**WRITTEN TASKS:**
#1 According to the Kansas tax passage, what rank did Kansas reach on this year's CNBC list of America's Top States for Business?
#2 Decide whether each statement agrees with the Kansas tax passage. Answer yes or no, and quote the deciding words.
(a) In 2017 the Kansas legislature overrode Brownback's veto of a bill that repealed the tax cuts.
(b) Laura Kelly was elected governor of Kansas as a Republican.
(c) The CNBC ranking usually shows large changes in state positions from one year to the next.
#3 List every person named in the Kansas tax passage.
### PROVIDED TEXT
As Harold Myerson has reported (link unavailable),

By 2016, Kansas voters—including Republicans who objected to seeing their children’s educations shortchanged—revolted. As the Prospect’s Justin Miller reported at the time, Republican primary voters, joined by Democrats, ousted legislators who refused to repeal the tax cuts, and in 2017, the new legislature overrode Brownback’s veto of a bill repealing the cuts. In 2018, voters elected Democrat Laura Kelly as their new governor, and today, with adequate funding restored, Kansas has resumed its support for education, infrastructure, and the basics of civilization.

This month, CNBC came out with its annual list of America’s Top States for Business, a ranking on which states don’t move up or down very much from one year to the next. Which is why attention must be paid, as Americans for Tax Fairness has pointed out, to one massive exception to this rule. On this year’s list, Kansas placed 19th—which is a full 16 places higher than it placed last year.

There’s a lesson there, but some people–and political ideologues–refuse to learn.

Trump and Mitch McConnell repeated what I’ve come to call the “Brownback Argument” to justify what Myerson dubs “the Great Federal Tax Giveaway to Corporations and the Rich Act of 2017–18.”
######
### STORED DATA
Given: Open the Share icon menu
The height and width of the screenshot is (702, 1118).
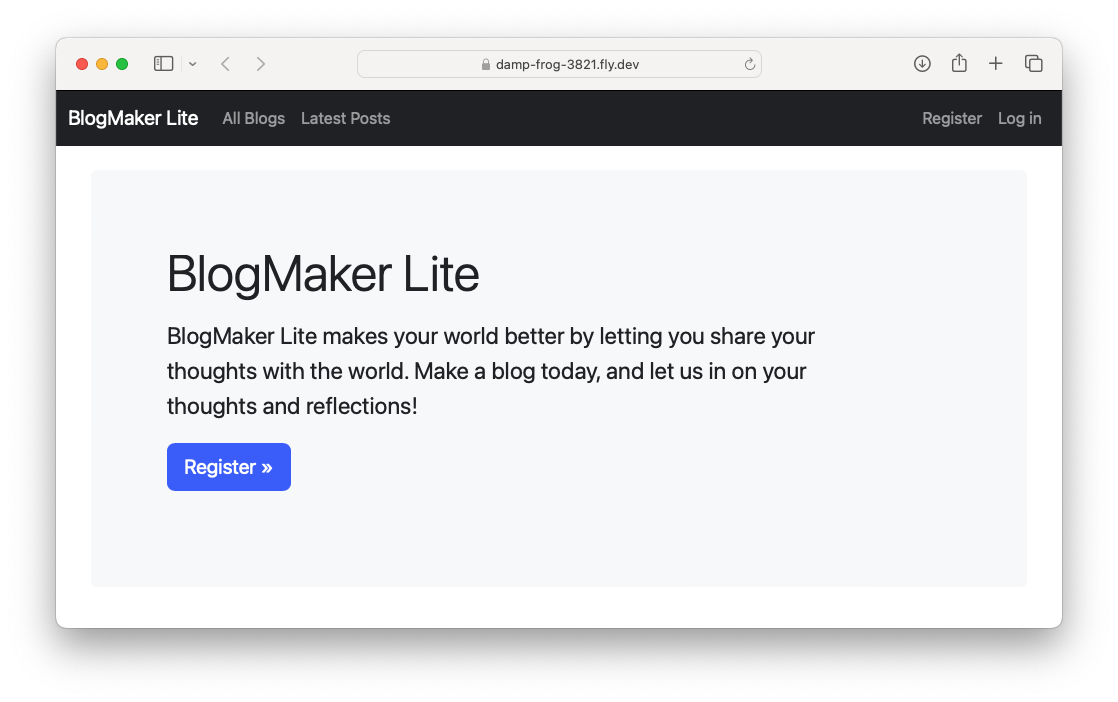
######
**FINAL RESULTS:**
#1 Kansas placed 19th, a full 16 places higher than it placed the year before.

#2
(a) Yes: "in 2017, the new legislature overrode Brownback’s veto of a bill repealing the cuts"
(b) No: "voters elected Democrat Laura Kelly as their new governor"
(c) No: "a ranking on which states don’t move up or down very much from one year to the next"

#3 Harold Myerson, Justin Miller, Brownback, Laura Kelly, Trump, Mitch McConnell